START Task input

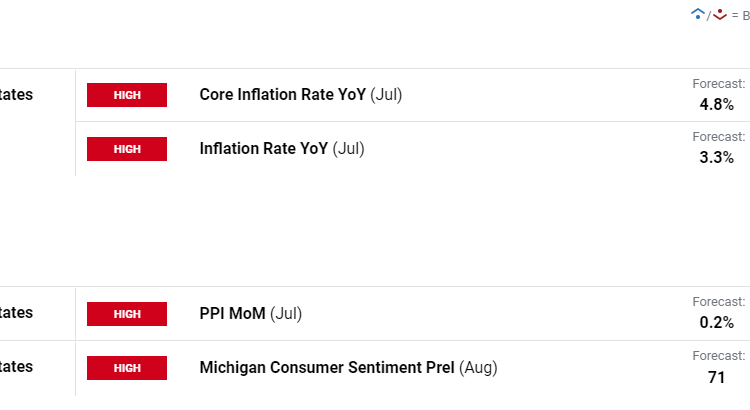Click the 4.8% forecast value
This screenshot has height=410, width=750.
pyautogui.click(x=717, y=104)
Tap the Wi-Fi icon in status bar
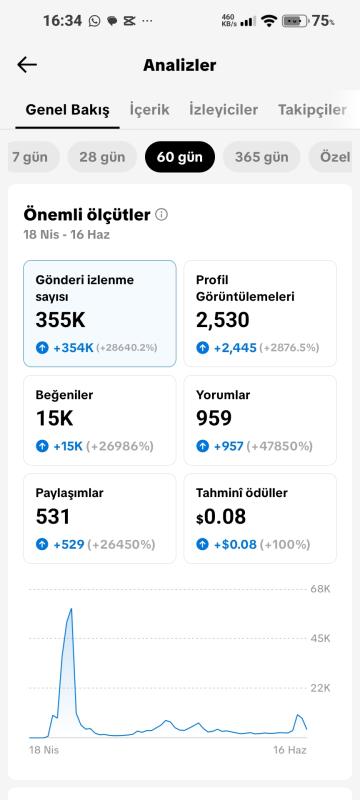This screenshot has height=800, width=360. (x=268, y=21)
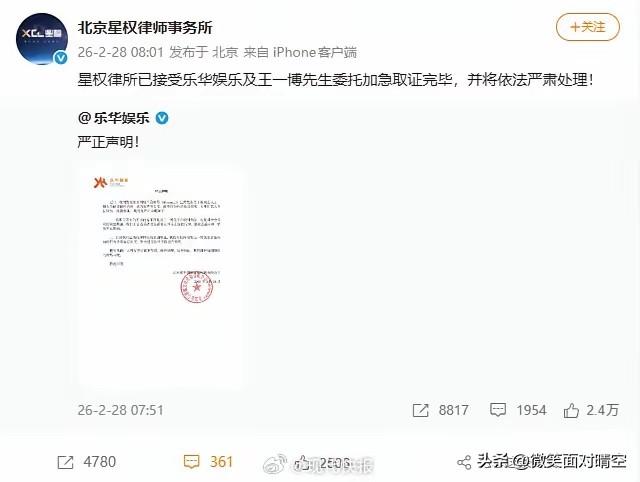Viewport: 640px width, 482px height.
Task: Click verified badge beside 乐华娱乐
Action: [x=162, y=118]
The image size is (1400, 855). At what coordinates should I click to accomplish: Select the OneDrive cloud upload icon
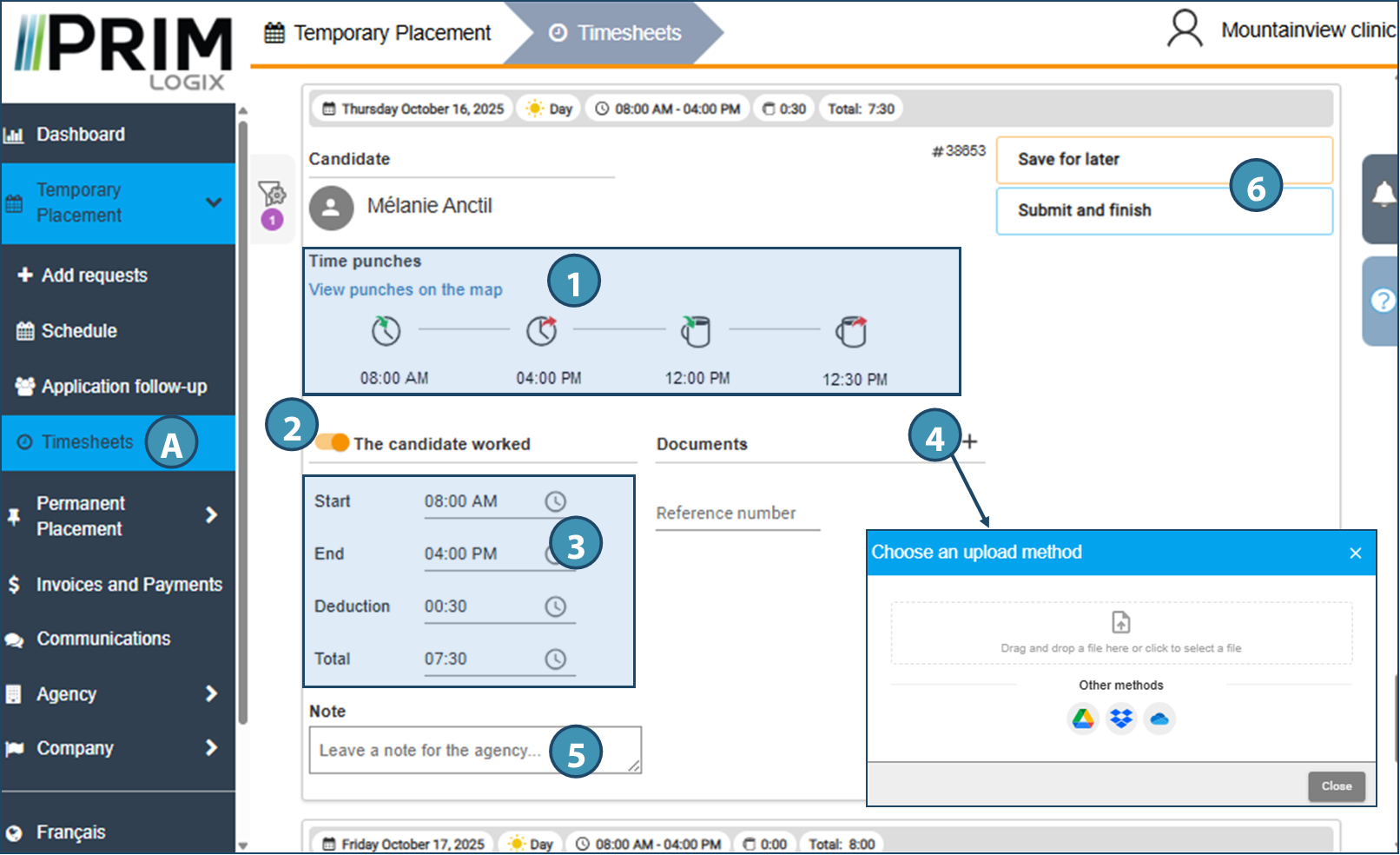point(1159,719)
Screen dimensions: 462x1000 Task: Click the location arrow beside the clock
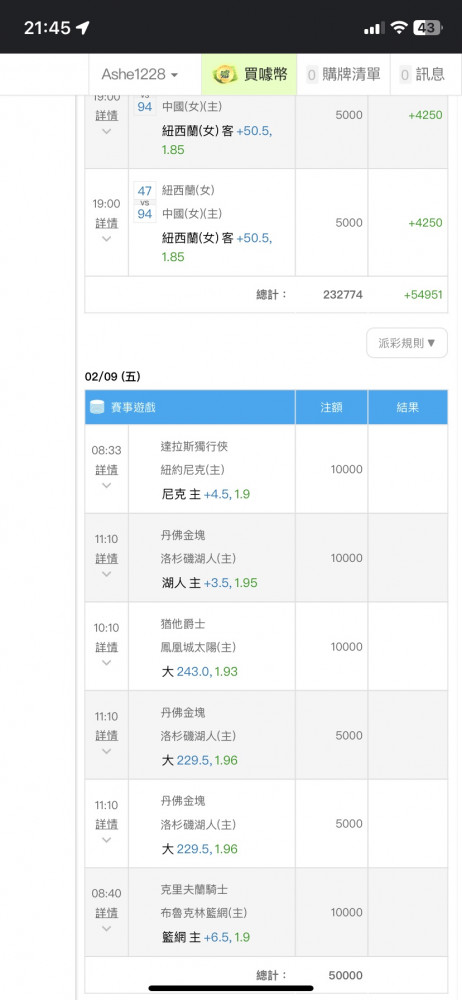click(82, 27)
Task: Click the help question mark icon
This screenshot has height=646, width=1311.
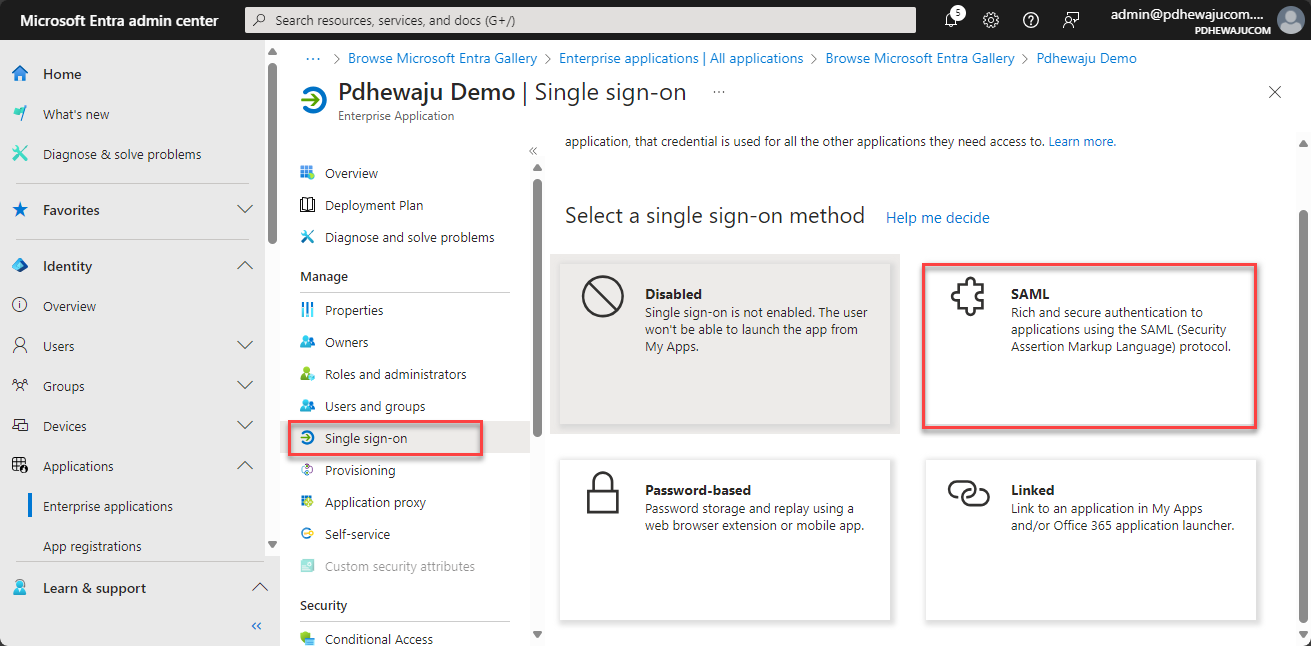Action: [x=1031, y=20]
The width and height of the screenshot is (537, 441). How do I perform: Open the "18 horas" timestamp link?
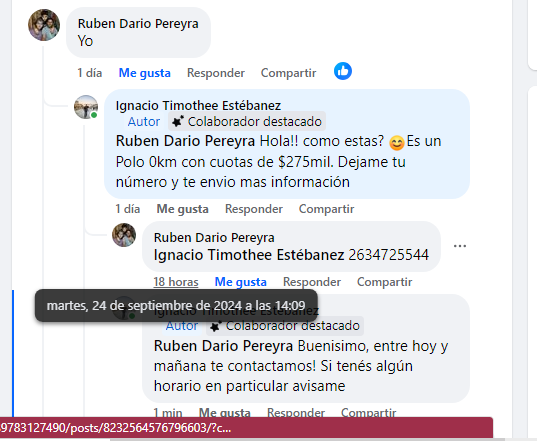pyautogui.click(x=176, y=282)
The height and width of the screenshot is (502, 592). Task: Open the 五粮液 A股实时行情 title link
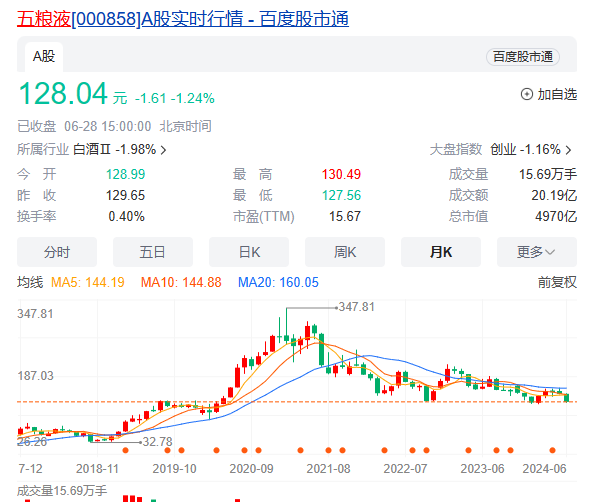[183, 19]
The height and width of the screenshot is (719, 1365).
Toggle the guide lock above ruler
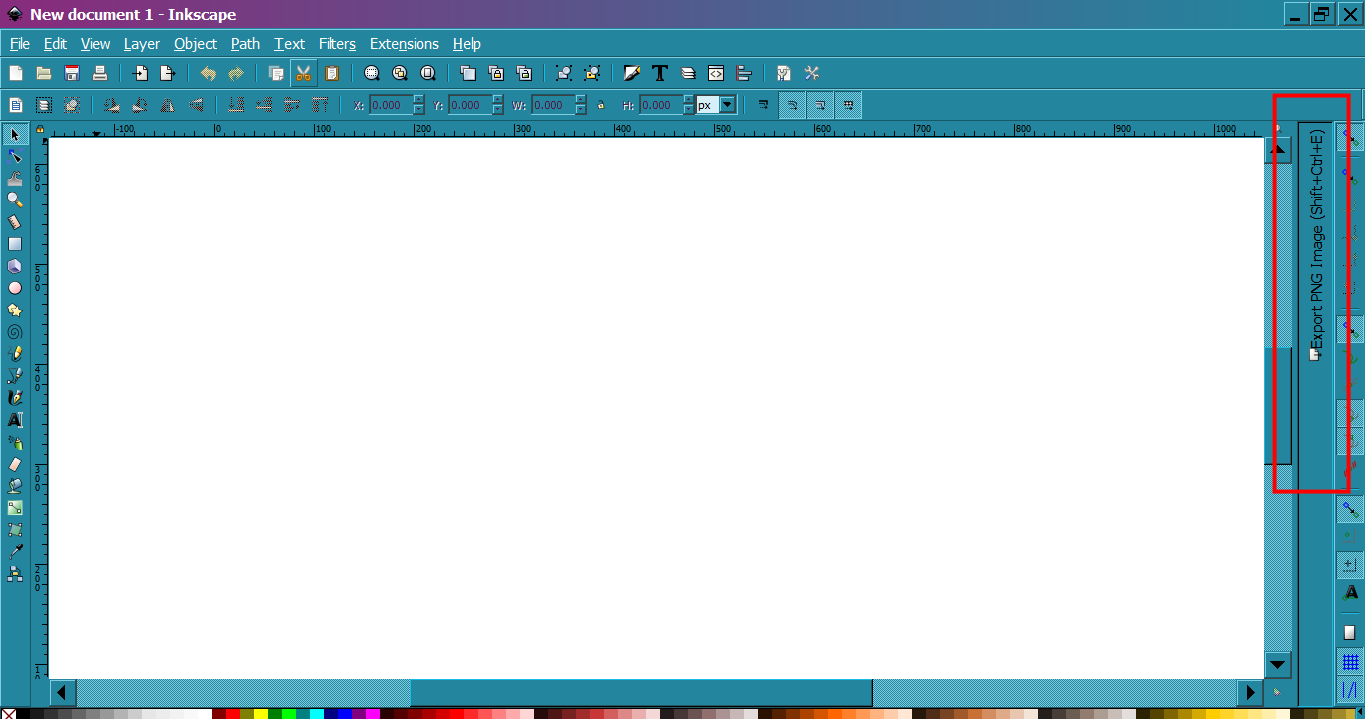40,129
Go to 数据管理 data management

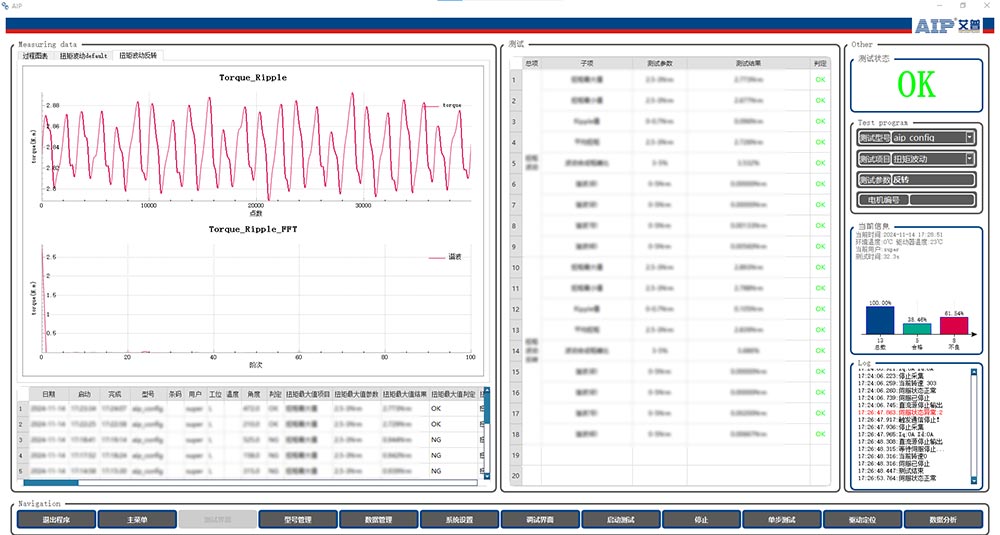point(378,519)
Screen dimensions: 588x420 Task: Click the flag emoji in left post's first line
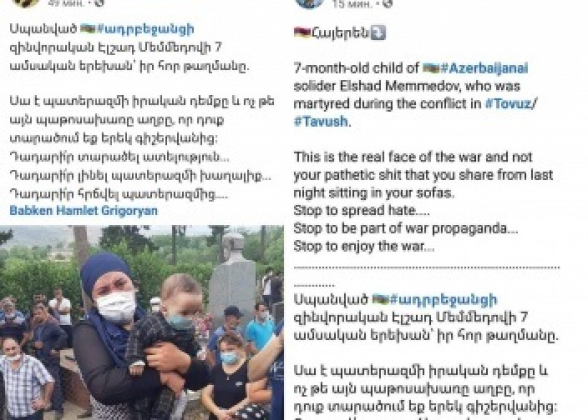[88, 28]
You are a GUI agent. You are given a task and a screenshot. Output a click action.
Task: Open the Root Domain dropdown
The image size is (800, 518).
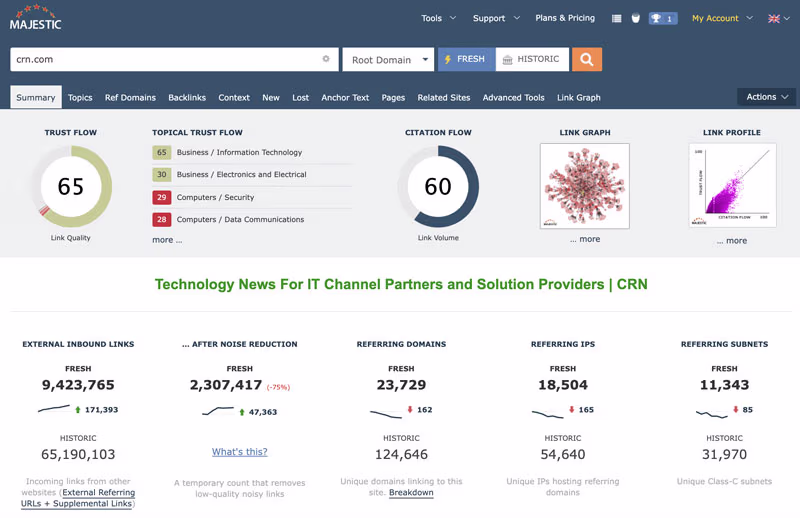pyautogui.click(x=388, y=60)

END Task input

Leaving the pictures aside, write out only the lines from the one containing "Tap the Wi-Fi icon in status bar" through the end of the material, exactly as they stand.

### Response box
Tap the Wi-Fi icon in status bar
This screenshot has height=800, width=360. (x=268, y=21)
Viewport: 640px width, 482px height.
Task: Click verified badge beside 乐华娱乐
Action: [x=162, y=118]
The image size is (1400, 855). At what coordinates should I click to accomplish: Select the OneDrive cloud upload icon
point(1159,719)
Screen dimensions: 462x1000 Task: Click the location arrow beside the clock
click(82, 27)
Task: Click the help question mark icon
This screenshot has height=646, width=1311.
Action: [x=1031, y=20]
The width and height of the screenshot is (537, 441). How do I perform: Open the "18 horas" timestamp link?
pyautogui.click(x=176, y=282)
The height and width of the screenshot is (502, 592). Task: Open the 五粮液 A股实时行情 title link
[183, 19]
The height and width of the screenshot is (719, 1365).
Toggle the guide lock above ruler
40,129
Go to 数据管理 data management

point(378,519)
Screen dimensions: 588x420 Task: Click the flag emoji in left post's first line
[88, 28]
You are a GUI agent. You are given a task and a screenshot. Output a click action.
Task: Open the Root Domain dropdown
The image size is (800, 518).
pyautogui.click(x=388, y=60)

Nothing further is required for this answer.